> _TASKS TO COMPLETE_:
a) In the webinar description, how many researchers took part in the Nature survey?
b) Copy everything in the webinar description from "How can so much" down to "boost reproducible research?".

> _READING TEXT_:

So much of scientific work is irreproducible. Why is that? What can be done to fix it? In this on-demand webinar organized by Science magazine, experts weigh in on the:
- Impact of the reproducibility crisis on the scientific community and other vested parties
- Importance of understanding how sample quality can impact reproducibility (and technologies that can be easily implemented into workflows to analyze quality)
- Need to identify criteria and standards required to improve drug development and reduce the number of failed experiments
More than half of scientists can’t reproduce their own research
Science drives us forward, there’s no doubt about it. After all, news outlets and media are continually sharing exciting scientific discoveries and findings: new drugs, therapies and treatments. However, scientific research has never been called into question as much as it has been in the last decade. A great deal of this research can’t be reproduced by other scientists, even if it comes from the best academic institutions and published in the best journals.
In a Nature survey, 70% of 1,576 researchers acknowledged that they have tried and failed to reproduce another scientist’s experiments, and more than 50% couldn’t reproduce their own.
How can so much science be irreproducible? What is driving this crisis and how can we stop it from going any further? How can simple improvements in lab practices, such as sample quality monitoring, boost reproducible research?
In this webinar, John Ioannidis from Stanford University, author of the famous article “Why most published research findings are false?” and Gregor Witte, biophysicist from Ludwig-Maximilian-Universität, answer these questions, discuss broadly about reproducibility and offer concrete solutions to improve the practice of science.

> _EXTRACTED ENTRIES_:
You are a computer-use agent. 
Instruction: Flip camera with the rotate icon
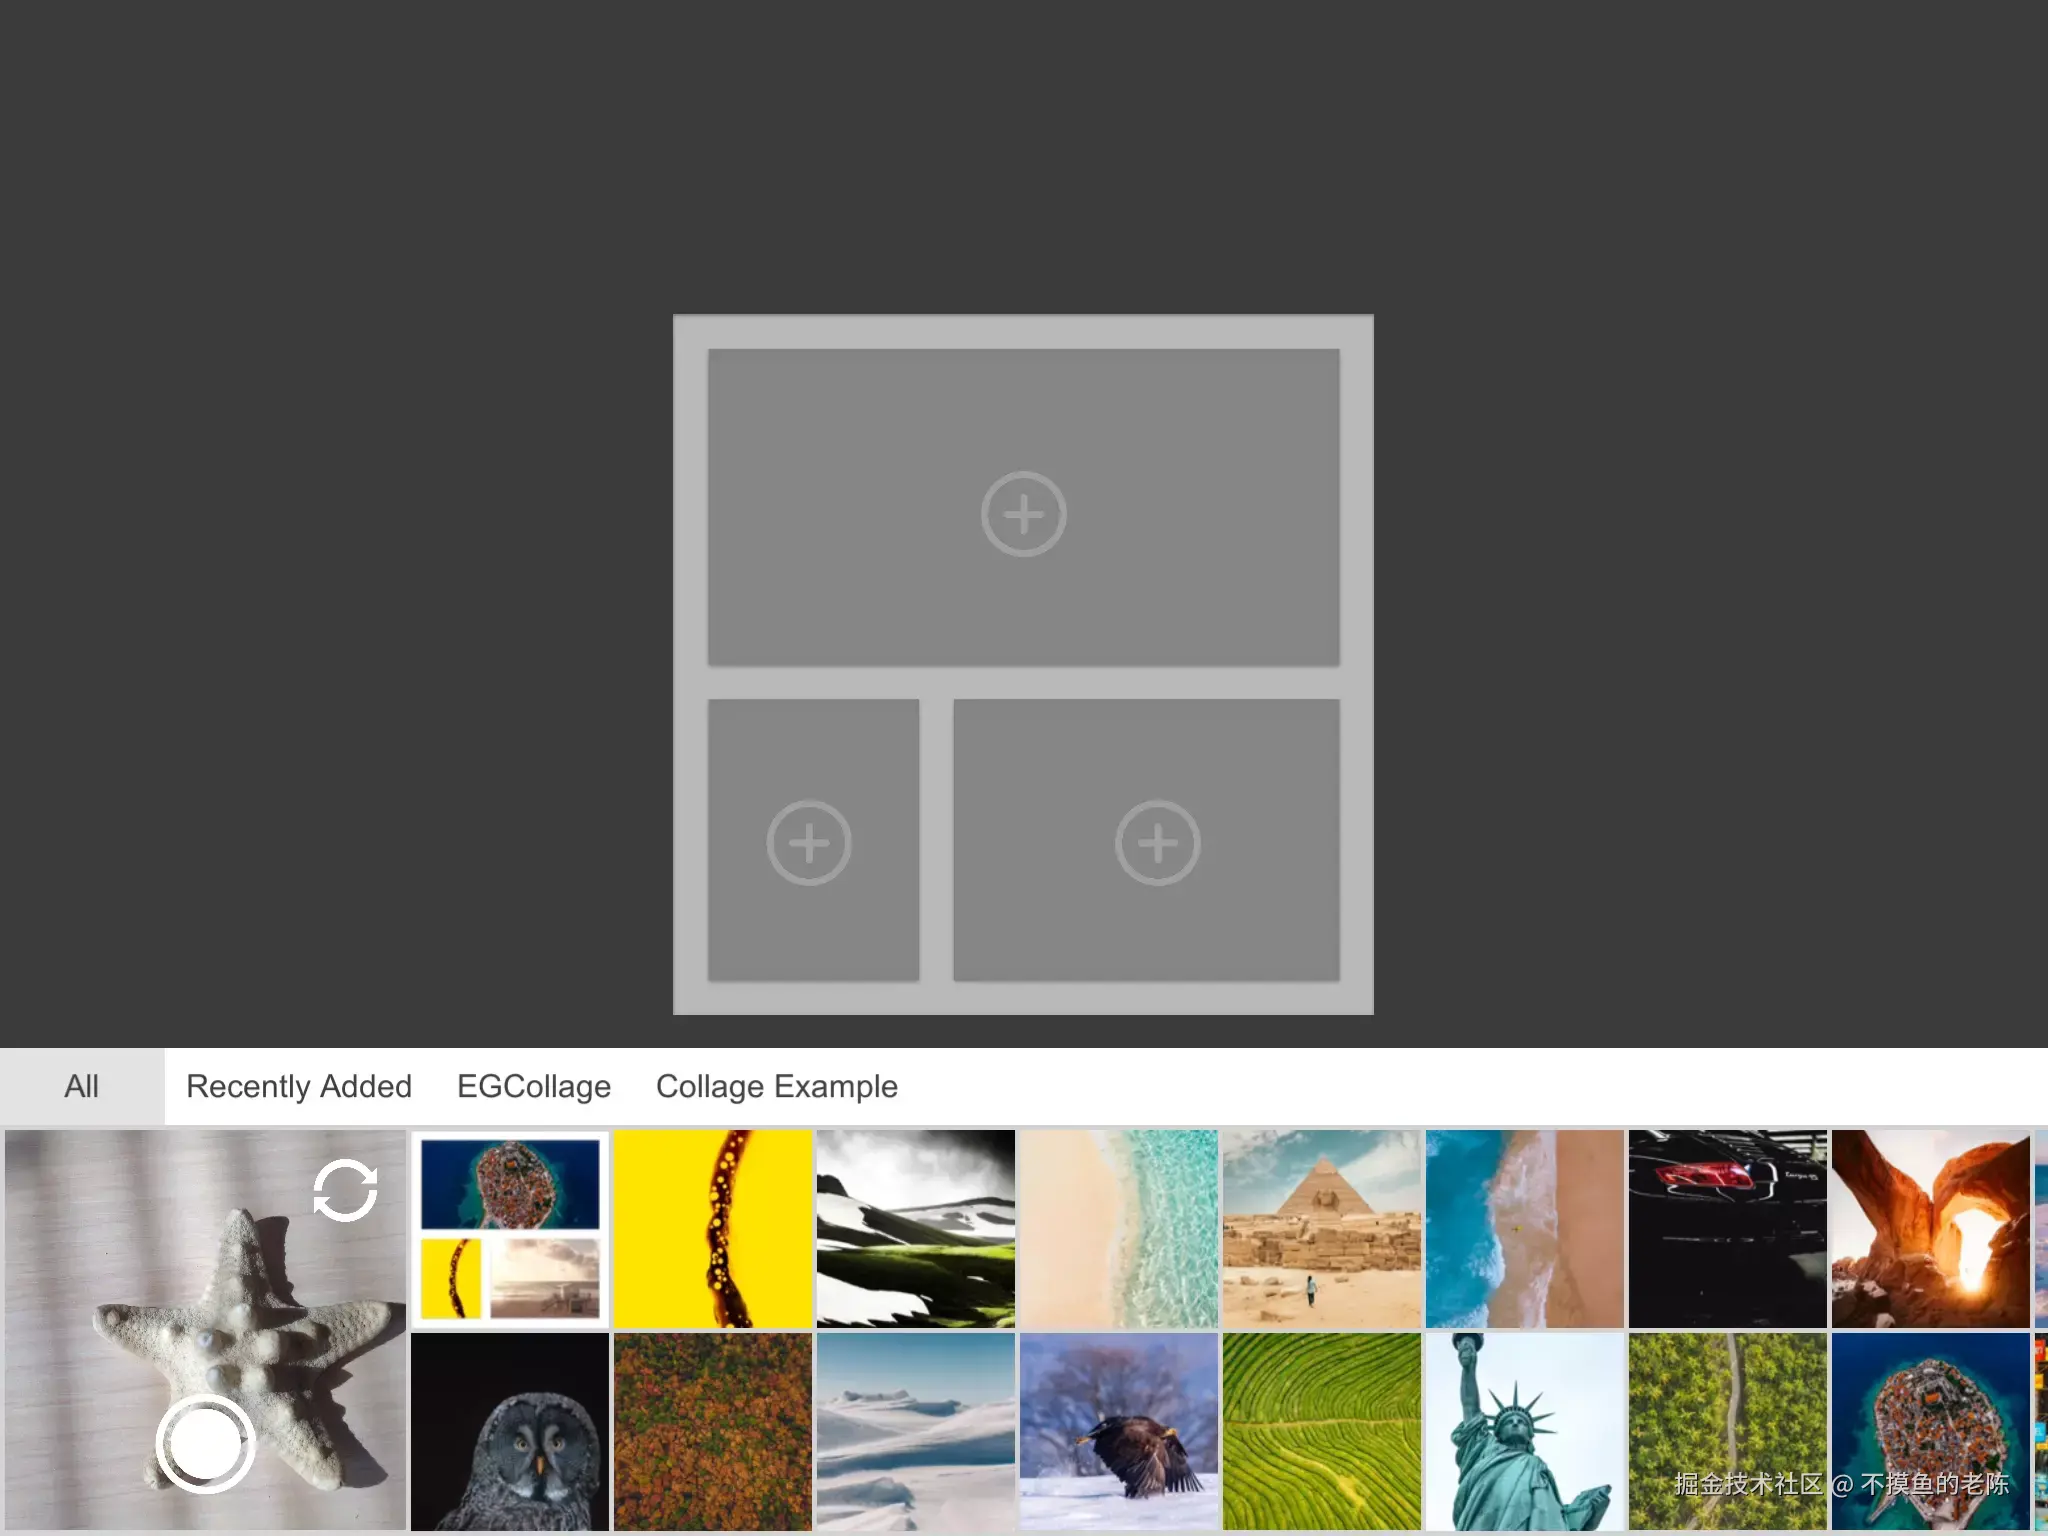click(345, 1191)
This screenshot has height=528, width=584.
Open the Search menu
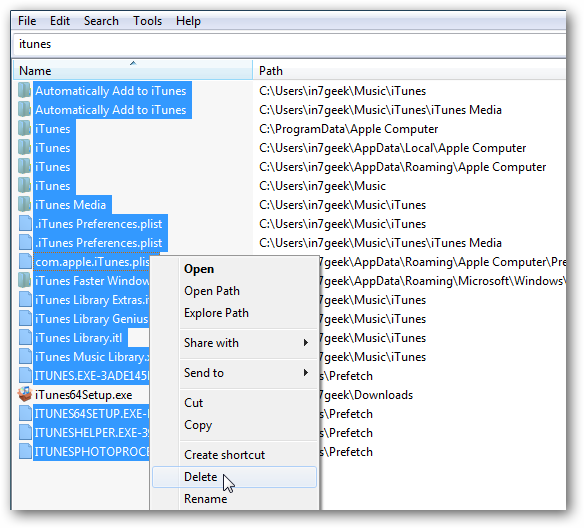point(101,21)
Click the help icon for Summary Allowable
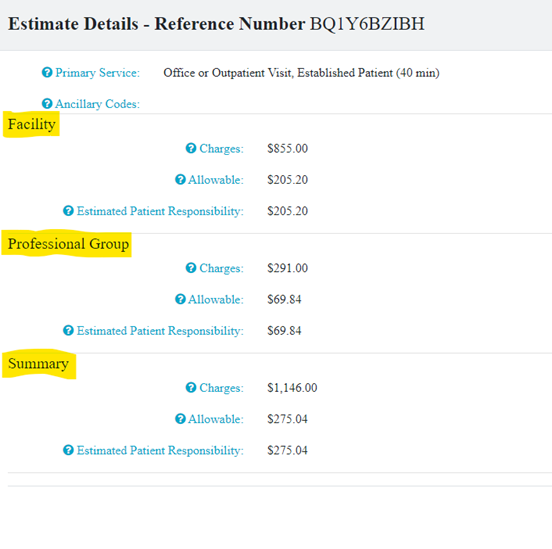The height and width of the screenshot is (549, 552). 180,419
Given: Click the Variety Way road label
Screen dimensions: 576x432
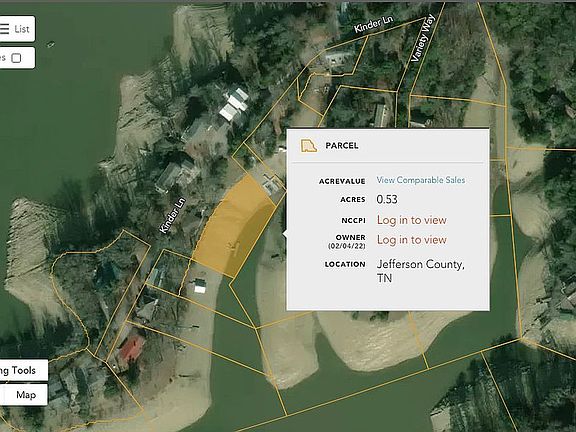Looking at the screenshot, I should click(x=423, y=38).
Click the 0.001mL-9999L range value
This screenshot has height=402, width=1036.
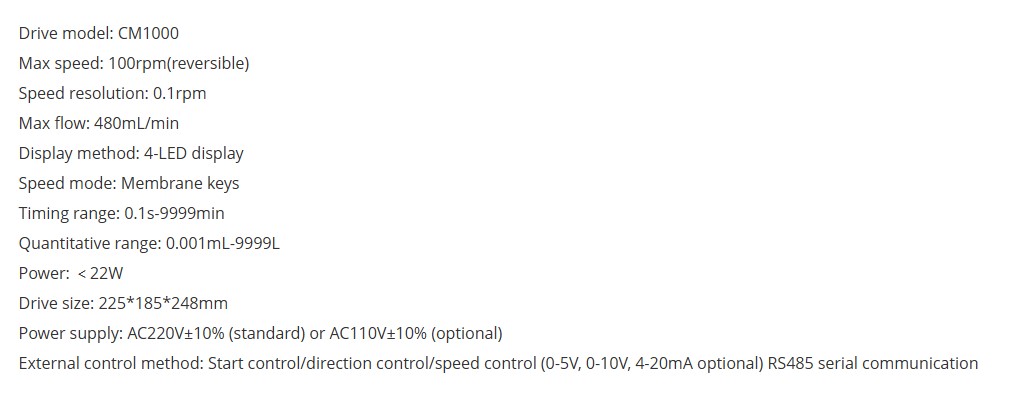220,243
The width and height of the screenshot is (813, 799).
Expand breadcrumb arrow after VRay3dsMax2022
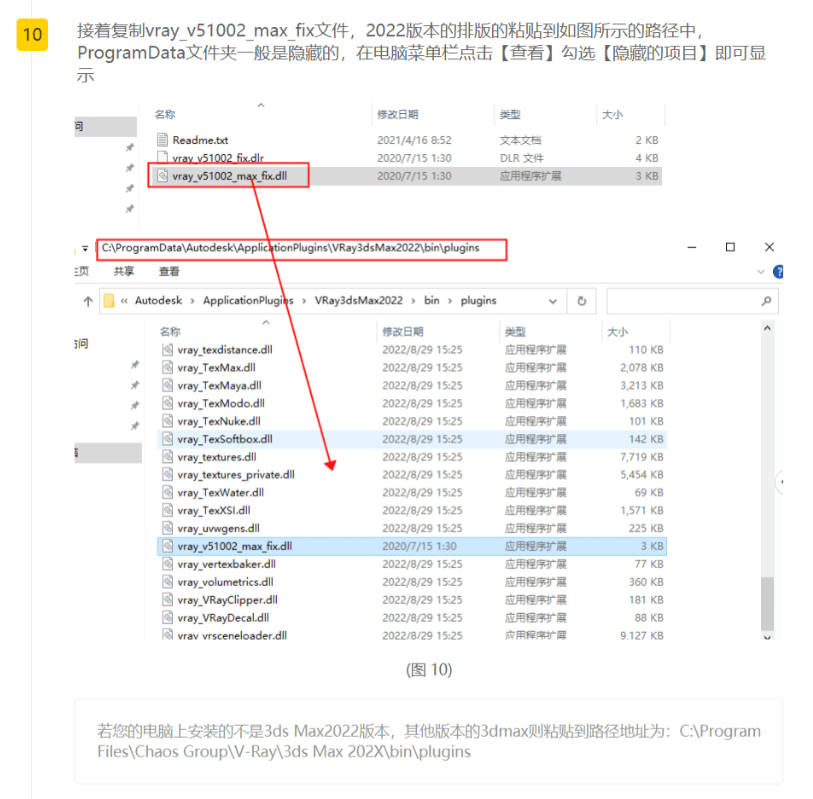pyautogui.click(x=412, y=300)
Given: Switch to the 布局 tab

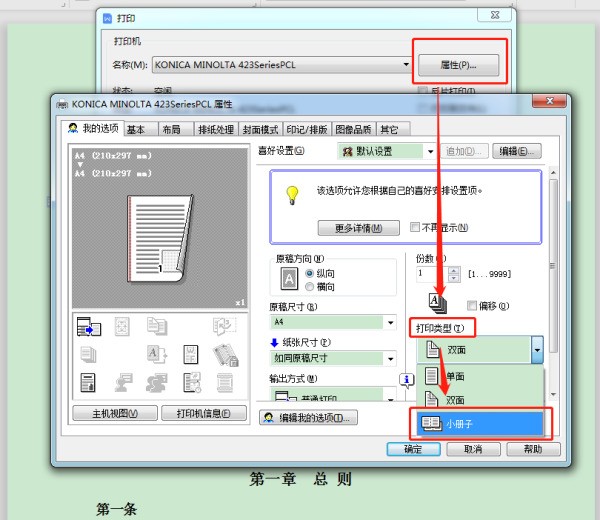Looking at the screenshot, I should click(x=171, y=129).
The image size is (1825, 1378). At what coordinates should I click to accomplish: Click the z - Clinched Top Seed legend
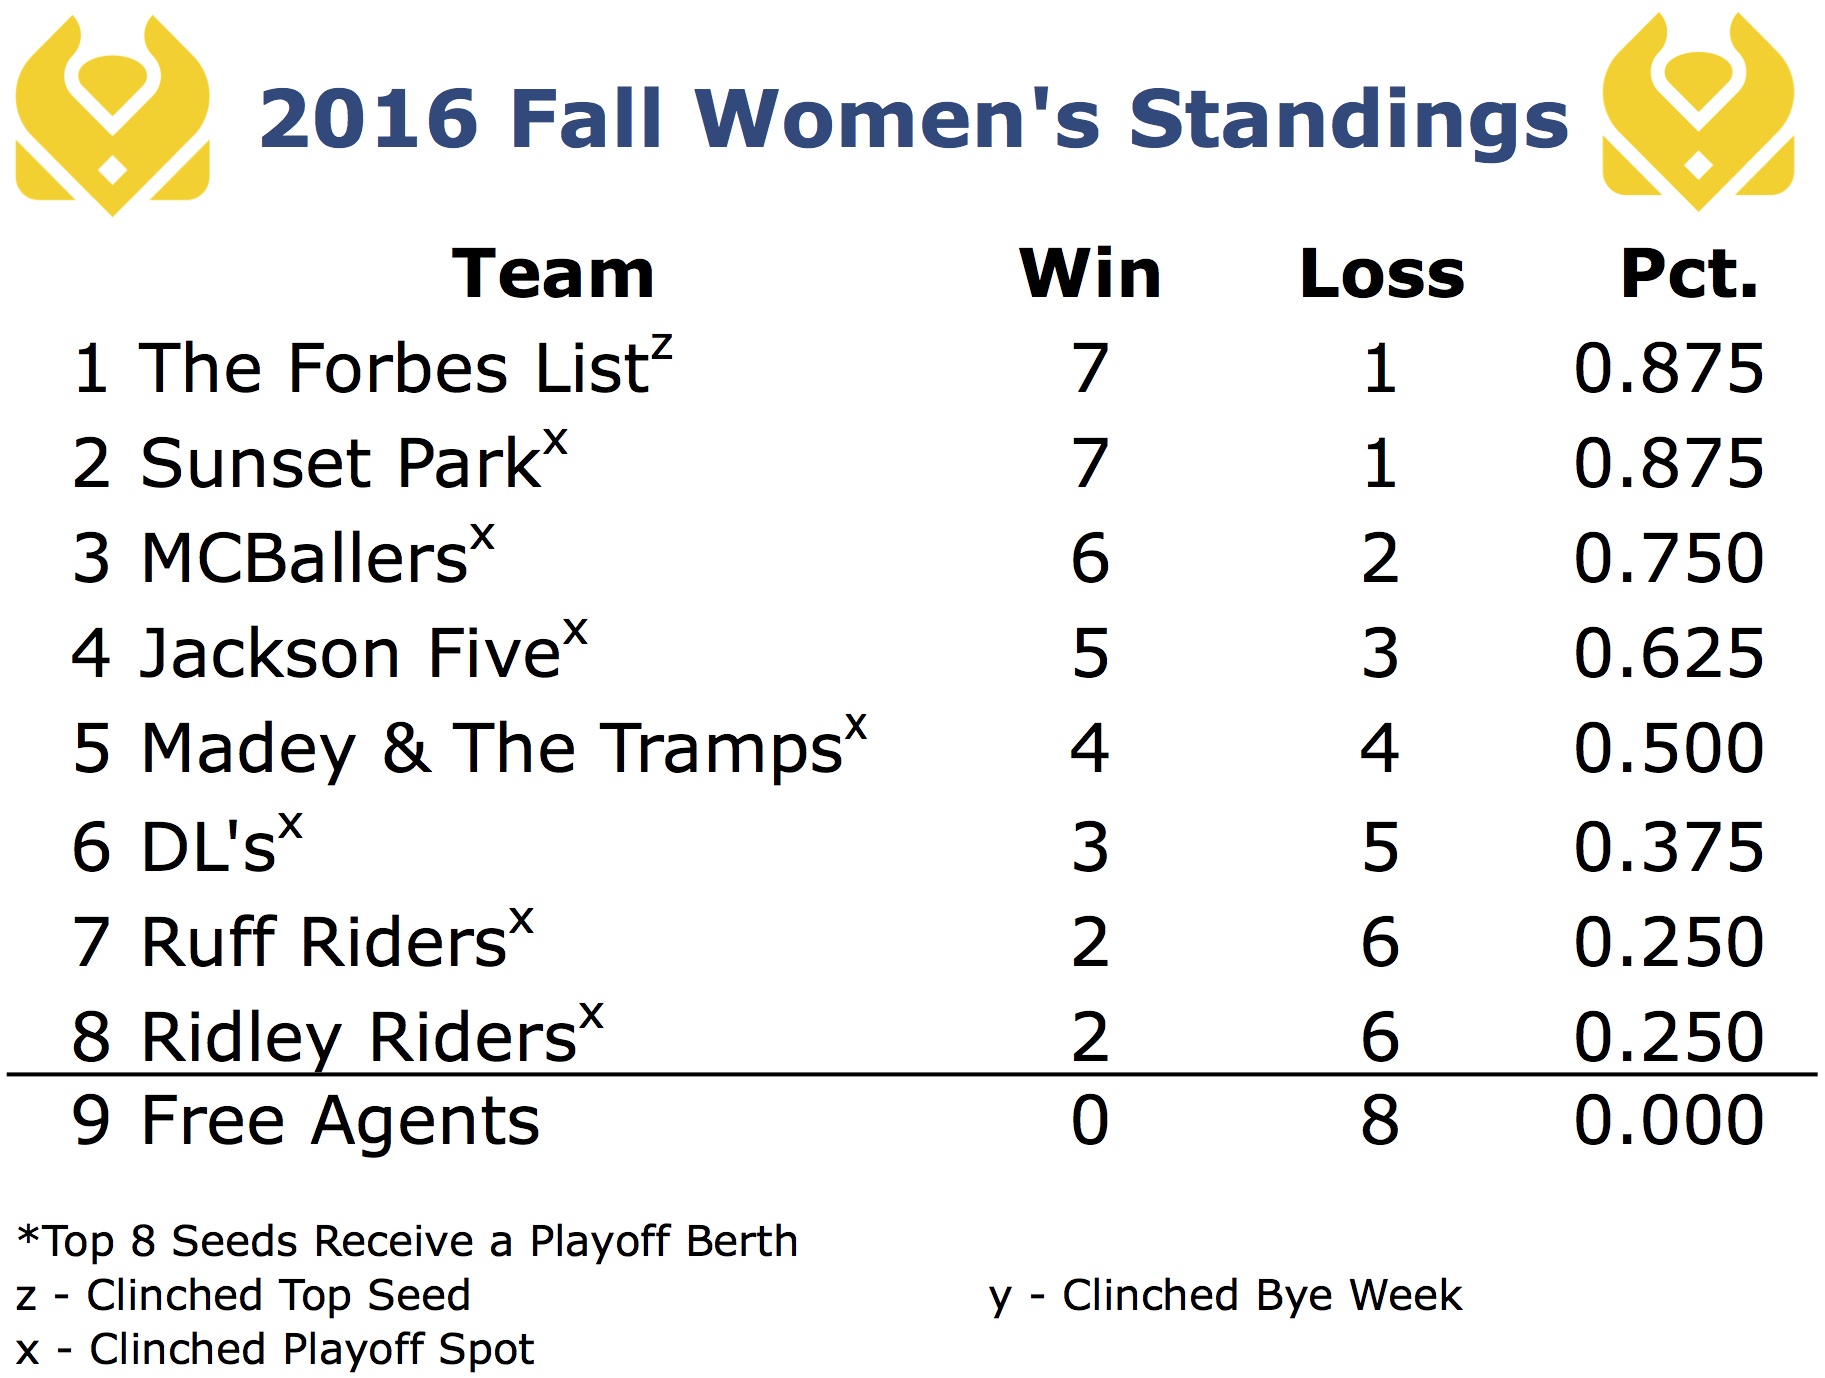click(243, 1295)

> _SOLVED TASKS_:
a) 1,576 researchers.

b)
How can so much science be irreproducible? What is driving this crisis and how can we stop it from going any further? How can simple improvements in lab practices, such as sample quality monitoring, boost reproducible research?